After this war, it ought to be possible to conduct to success a nation-wide, and possibly a world-wide propaganda to end forever the earning of dividends from human slaughter.
That is the issue, bluntly and plainly stated, and those who profit by manufacturing the machinery of war must face it squarely. The time will come,—it is to be hoped it is near at hand,—when they will be held in the same estimation as are nowadays the pirates who forced their victims to walk the plank.
Over-preparedness, as well as unpreparedness, may precipitate a war. The causes of the present European war were, however, more deeply rooted than that. It was inevitable that they would some day result in war. But the war would not have come at this time if Germany had not thought England unprepared. Nor would it have come if Germany had not been, as she supposed, invincible, because armed to the teeth by corporations like the Krupps that make war and the machinery for it the source of stupendous private profits and accumulated wealth.

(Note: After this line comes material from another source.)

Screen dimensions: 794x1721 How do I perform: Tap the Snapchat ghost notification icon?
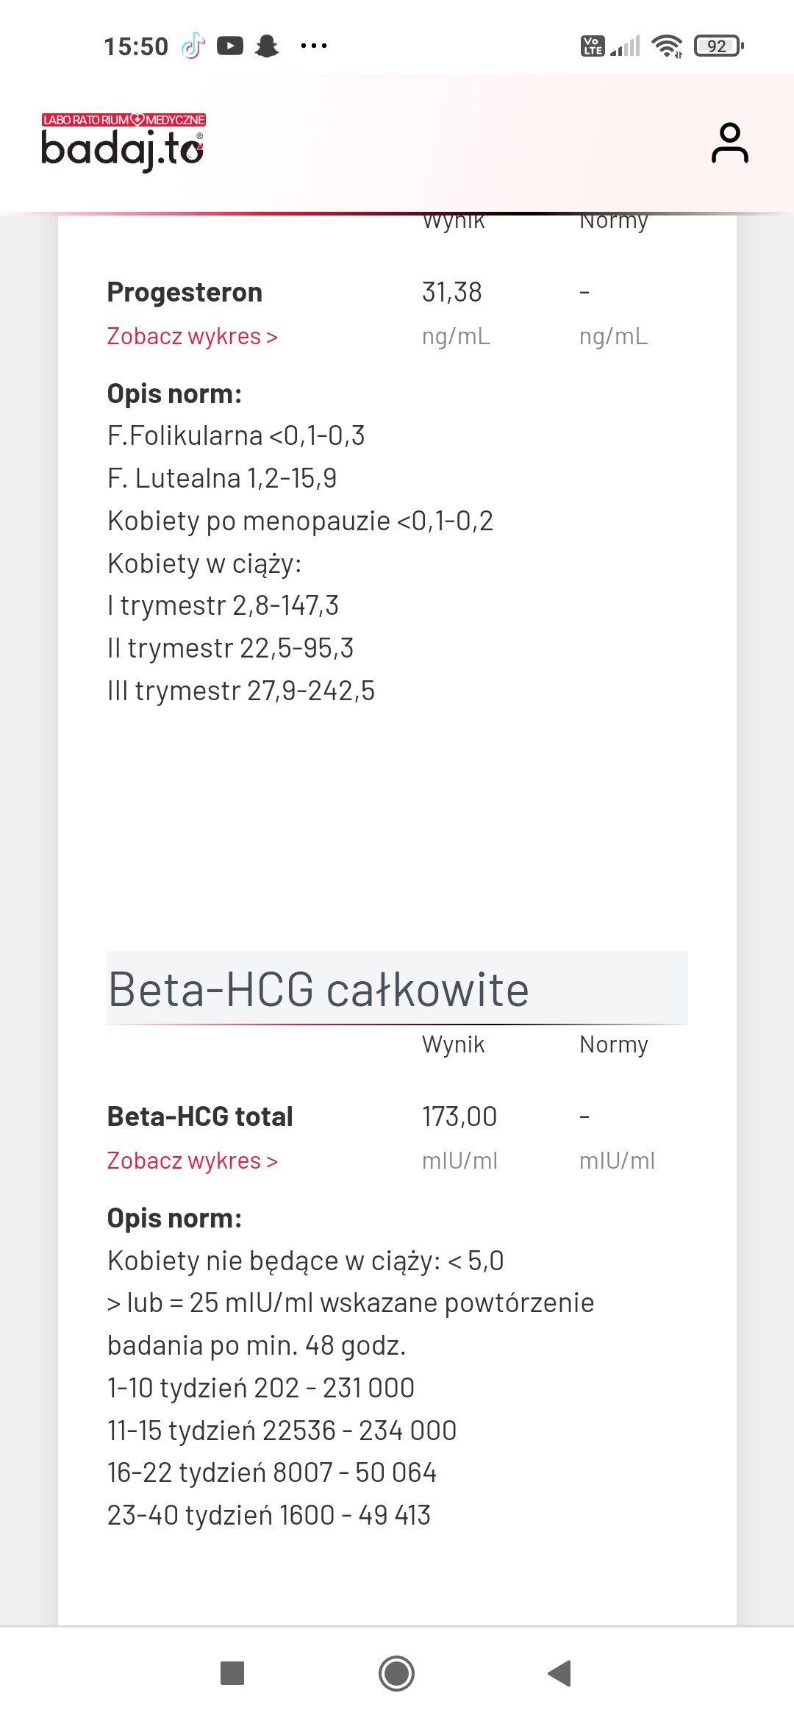coord(267,46)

The growing temptation to create similar conditions in this country must be forever strangled. After the close of this war, the fields of battle in Europe must be cleared of war's devastations, and in the United States of America the field of industry must be cleared of all temptation for our merchants and manufacturers to become slaughterers by wholesale of human beings—murderers and manglers of whole battalions of their fellowmen—slayers of the fathers, brothers, husbands, and sons of millions of women. That is what they become when for money they furnish the means whereby it is done, or is to be in future done, by this or any other country.
It is far better that capital should be idle and labor unemployed than that either should be used to promote death and devastation in return for dividends or wages. All available capital and labor can find occupation in doing things that will promote human welfare. To the extent that the machinery of war may be needed by any government, it should be manufactured for its own use by that government, and never by any private concern or corporation for profit. A world movement to that end is being organized and every patriotic citizen should bear a hand to promote its success. The United States has the opportunity to be the first nation to adopt this advanced and peace-promoting national policy.

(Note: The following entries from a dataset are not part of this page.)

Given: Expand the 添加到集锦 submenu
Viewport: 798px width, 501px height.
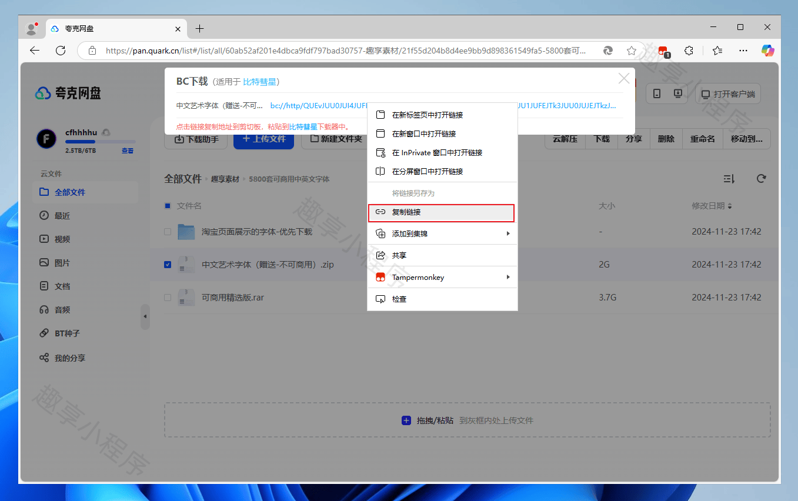Looking at the screenshot, I should (x=442, y=233).
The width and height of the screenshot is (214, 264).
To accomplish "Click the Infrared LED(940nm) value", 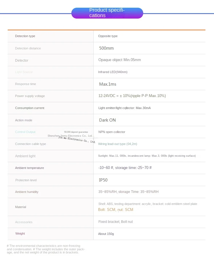I will click(113, 72).
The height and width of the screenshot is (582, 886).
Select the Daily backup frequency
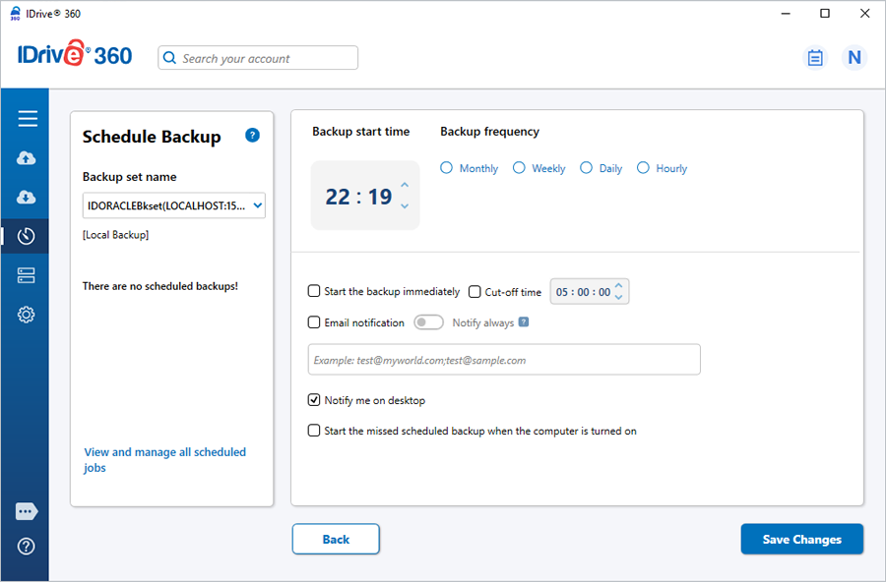click(587, 168)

Whenever we have put an end to the making of private profit from the manufacture of battleships and machinery of war for our government, we will be relieved of much of the persistent pressure to make our navy top heavy with dreadnoughts, and to steadily increase our naval and military expenditures. More than that, we will then be able to get full, fair, and unprejudiced consideration, by the people at large, of every question relating to war or peace, or to our own preparedness for war, or the extent of the necessity for such preparedness.
Now the people know only a part of the facts on which a comprehensive judgment should be based. They have been urged to do the things which, if done, would result in profit to the manufacturers of battleships or machinery of war. Knowing this, many people go to the other extreme and oppose everything in the way of an adequate military or naval system. This tends to endanger the nation by unpreparedness, just as the Militarists would endanger it by over-preparedness, or a one-sided and unbalanced preparedness, like having battleships without other things even more necessary for naval defense.

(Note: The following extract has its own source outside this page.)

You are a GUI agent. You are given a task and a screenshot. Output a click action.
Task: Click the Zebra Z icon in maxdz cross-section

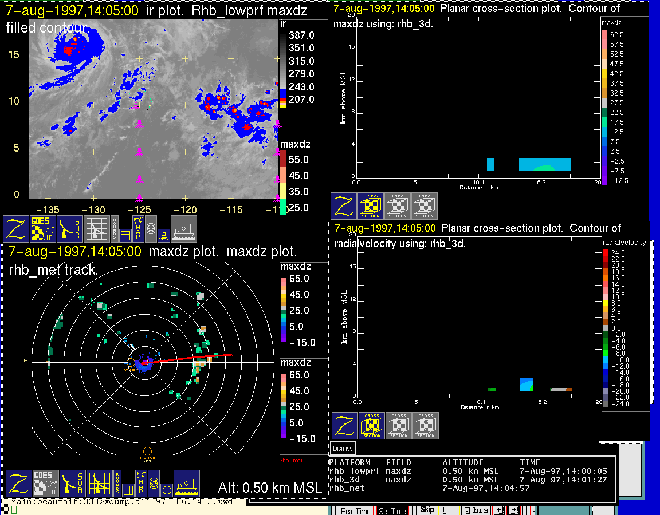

The government should manufacture for itself all the machinery needed by it for war on land or sea. Its manufacture by anyone else should be prohibited by law. But it does not by any means follow that the government itself should refrain from manufacturing it, under the conditions that now prevail in the world. Neither does it follow that there will be no more wars. Nor again does it follow that the government should fail to be at all times adequately prepared for war. On the contrary, the possibility of war should be fully recognized and national defense should not be neglected.
Under the conditions that surround this country to-day, no nation should more carefully than ours safeguard against the danger of unpreparedness. The United States should be, not unprepared, but fully prepared, and that can only be accomplished by carrying out the plan advocated in this book, for both immediate and ultimate national defense.